2021-02-18

Outline

  • Setup
  • How to profile code
    • Look for “slow” sections
  • Making improvements
  • Single node parallel
    • Multiple cpus, 1 computer
  • Multi node parallel
    • Multiple cpus, multiple computers

Getting setup

  • Slides are available at https://uschpc.github.io/workshop-hpc-python/
  • git clone https://github.com/uschpc/workshop-hpc-python.git
  • Open index.html in browser
  • examples in examples
  • Requirements:
    • python3
    • mpi implementation
      • mpi4py
    • hdf5
      • h5py (MPI parallel enabled)
    • snakeviz
    • viztracer
    • Most available on CARC clusters

Installing Dependencies

snakeviz (Must run this on local computer)

pip install snakeviz

viztracer

pip install viztracer

h5py (optional)

module load usc
module load python
module load hdf5
CC="mpicc" HDF5_MPI="ON" HDF5_DIR=$HDF5_ROOT pip3 install --no-binary=h5py h5py --user

Profiling and benchmarking

  • Aim for fast enough code
  • Compute time is less expensive than human time
  1. Profile code to understand the execution time and memory use of each part
  2. Identify bottlenecks (i.e., parts of code that take the most time)
  3. Try to improve performance of bottlenecks by modifying code
  4. Benchmark alternative code to identify best alternative

Profiling & Benchmarking

A few tools:

  • Profiling
    • cProfile, viztracer to generate profile info
    • snakeviz to display results
    • On CARC systems, download output files to view graphics locally
  • Benchmarking
    • timeit (Run a function repeatedly to get stats)
    • time (Get start and end time)

Example

  • examples/write.py
  • Generate some data, write to .txt file
  • Let’s measure performance for baseline
  • python -m cProfile -o write.log examples/write.py -n 100
    • Write 100 files
    • Generates binary file, need utility to view
    • snakeviz write.log
  • python -m cProfile -s tottime write.py -n 100
    • Generates text output, might need tools to parse

Interpreting results

  • Visualize which parts took the longest
  • Summary table below
  • generate_data called 1000000 times
    • consumed ~2.9s of runtime
  • npyio.py called 100 times
    • consumed ~0.75s of runtime

Interpreting results

This snippet is not great

def write_data(x,y,n,t):
    filename=("output/%s%05d" %(output,i))

    i_max=len(x)
    j_max=len(y)
    data=np.zeros((i_max,j_max))

    for i in range(i_max):
        for j in range(j_max):
            data[i,j]=generate_data(x[i],y[j],nFiles,fileID)

            np.savetxt(filename,data)

General recommendations

  • Code first, optimize later (if needed)
  • Profile code to identify bottlenecks
  • Simplify when possible (do less)
  • Vectorize code
  • Use existing solutions
  • Parallelize when appropriate

Vectorizing code example

  • Packages like numpy often have built-in vectorized versions
  • Apply same operation to each element
  • Often written in C/C++/Fortran
  • Use built in functions when possible

numpy.meshgrid(*xi, copy=True, sparse=False, indexing='xy')

Return coordinate matrices from coordinate vectors.
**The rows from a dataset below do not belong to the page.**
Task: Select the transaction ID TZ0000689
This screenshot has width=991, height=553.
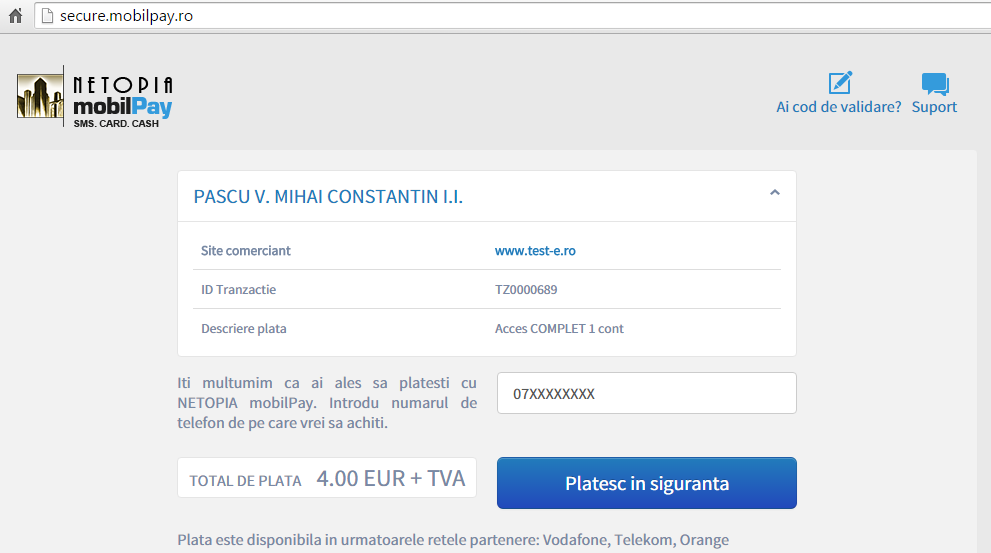Action: coord(525,290)
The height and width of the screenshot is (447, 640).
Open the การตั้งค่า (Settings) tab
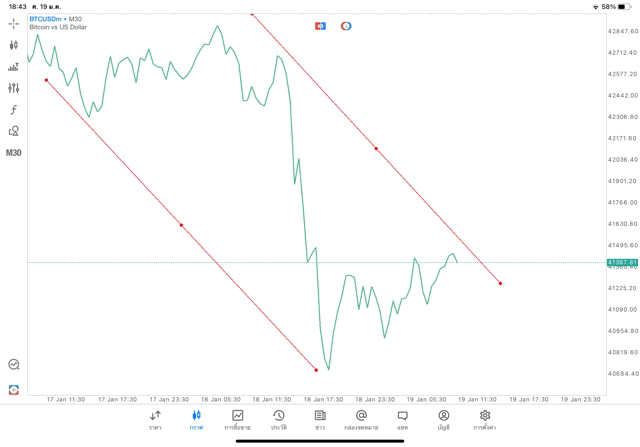point(485,419)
Make N-D coordinate arrays for vectorized evaluations of N-D scalar/vector fields over N-D grids, given one-dimensional coordinate arrays x1, x2,…, xn.

Vectorizing code example

  • Usually if you’re implementing a loop there’s a faster way
def write_data(X,Y,n,t):
    filename=("output/%s%05d" %(output,i))

    Z = generate_data(X,Y,nFiles,i)
    np.savetxt(filename,Z)

Where

x = np.arange(x_origin-size/2,x_origin+size/2,1)
y = np.arange(y_origin-size/2,y_origin+size/2,1)
X,Y = np.meshgrid(x,y)
  • See example under examples/write_vectorized.py

Check performance

python3 -m cProfile -s tottime examples/write_vectorized.py -n 100 write_vectorized > write_vectorized

ncalls tottime percall cumtime percall filename:lineno(function)
100 0.870 0.009 1.145 0.011 npyio.py:1191(savetxt)
200 0.160 0.001 0.162 0.001 {built-in method io.open}
115 0.075 0.001 0.075 0.001 {built-in method io.open_code}
34/32 0.054 0.002 0.058 0.002 {built-in method _imp.create_dynamic}
10000 0.051 0.000 0.051 0.000 {method ‘write’ of ’_io.TextIOWrapper’ objects}
100 0.044 0.000 0.044 0.000 write_vectorized.py:6(generate_data)

Check performance

Original write.py ~4.8s

ncalls tottime percall cumtime percall filename:lineno(function)
1000000 2.854 0.000 2.854 0.000 write.py:6(generate_data)
100 0.749 0.007 1.011 0.010 npyio.py:1191(savetxt)
100 0.673 0.007 4.540 0.045 write.py:11(write_data)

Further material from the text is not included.